Salah satu tokoh yang hadir melayat adalah Menteri Energi dan Sumber Daya Mineral (ESDM) Bahlil Lahadalia. Bahlil, yang juga memiliki latar belakang pengusaha, menyampaikan rasa kehilangan mendalam atas kepergian Rachmat Gobel. “Beliau adalah senior kami di dunia usaha, seseorang yang membuka jalan bagi banyak pengusaha daerah untuk berkiprah di level nasional,” ucap Bahlil dengan suara lirih di tengah kerumunan pelayat. Ia menambahkan bahwa Rachmat Gobel adalah contoh nyata bahwa pebisnis tak hanya bisa sukses secara finansial, tetapi juga memberikan dampak sosial yang luas.
Bagi Bahlil, kepergian Rachmat Gobel menutup salah satu bab penting dalam sejarah kewirausahaan nusantara. “Saya berharap generasi muda pengusaha bisa meneladani semangat pantang menyerah dan integritas beliau,” tutup Bahlil sebelum meninggalkan lokasi.
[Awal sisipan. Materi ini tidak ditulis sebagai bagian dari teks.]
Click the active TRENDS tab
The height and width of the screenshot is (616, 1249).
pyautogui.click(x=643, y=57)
Tidak hanya Bahlil, sejumlah menteri, anggota DPR lintas fraksi, gubernur Gorontalo, serta petinggi kamar dagang dan asosiasi industri juga tampak memberikan penghormatan terakhir.
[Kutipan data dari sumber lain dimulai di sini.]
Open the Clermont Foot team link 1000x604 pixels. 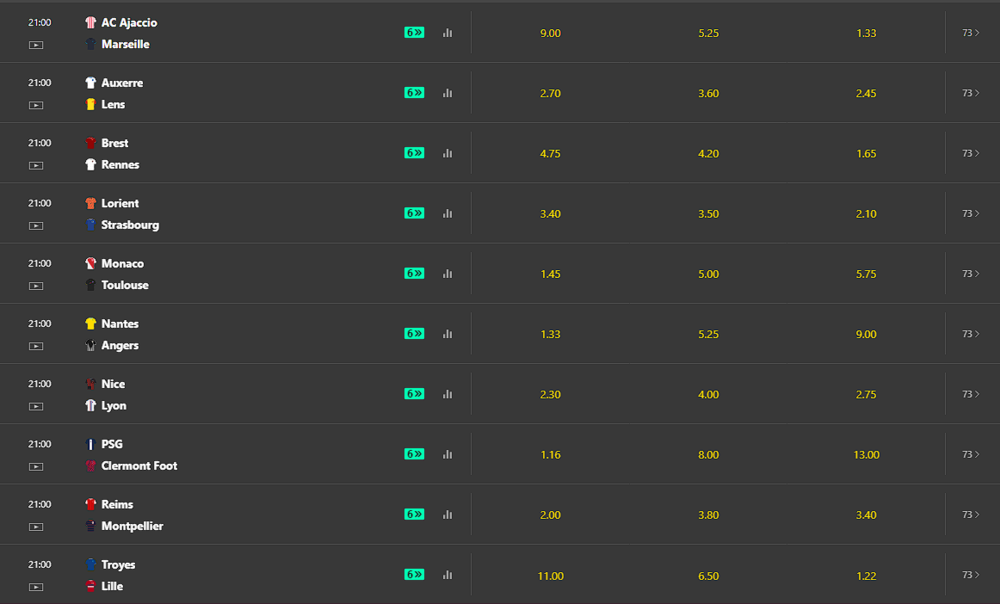click(x=139, y=466)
Warisan yang Tak Akan Pudar
Rachmat Gobel bukan sekadar nama yang terpampang di papan perusahaan atau daftar pejabat negara. Ia mewakili semangat industrialisasi Indonesia yang berangkat dari daerah, membuktikan bahwa mimpi besar bisa dibangun dari kemampuan sendiri. Di kampung halamannya di Gorontalo, ia mendirikan pusat pelatihan vokasi yang mencetak tenaga teknisi siap pakai, sebuah inisiatif yang lahir dari keyakinannya bahwa sumber daya manusia adalah aset terpenting bangsa.
Kepergiannya meninggalkan pertanyaan: siapa yang akan melanjutkan estafet kepemimpinan di kelompok usaha yang ia rintis bersama ayahnya? Hingga berita ini diturunkan, pihak keluarga masih belum memberikan keterangan resmi terkait rencana suksesi. Namun, para analis menilai bahwa fondasi perusahaan yang kuat serta tata kelola profesional yang ia bangun menjadi modal utama untuk melanjutkan perjalanan Gobel Group.
Pemakaman rencananya akan dilaksanakan besok pagi di Gorontalo, setelah sebelumnya diberangkatkan dari Jakarta dengan penghormatan militer. Masyarakat yang ingin memberikan penghormatan terakhir dapat hadir di rumah duka di kawasan Menteng, Jakarta Pusat, sebelum jenazah diterbangkan ke daerah asalnya.
Indonesia kehilangan salah satu putra terbaiknya. Selamat jalan, Rachmat Gobel. Jasamu abadi dalam denyut industri dan harapan yang kau tanamkan di hati para penerus.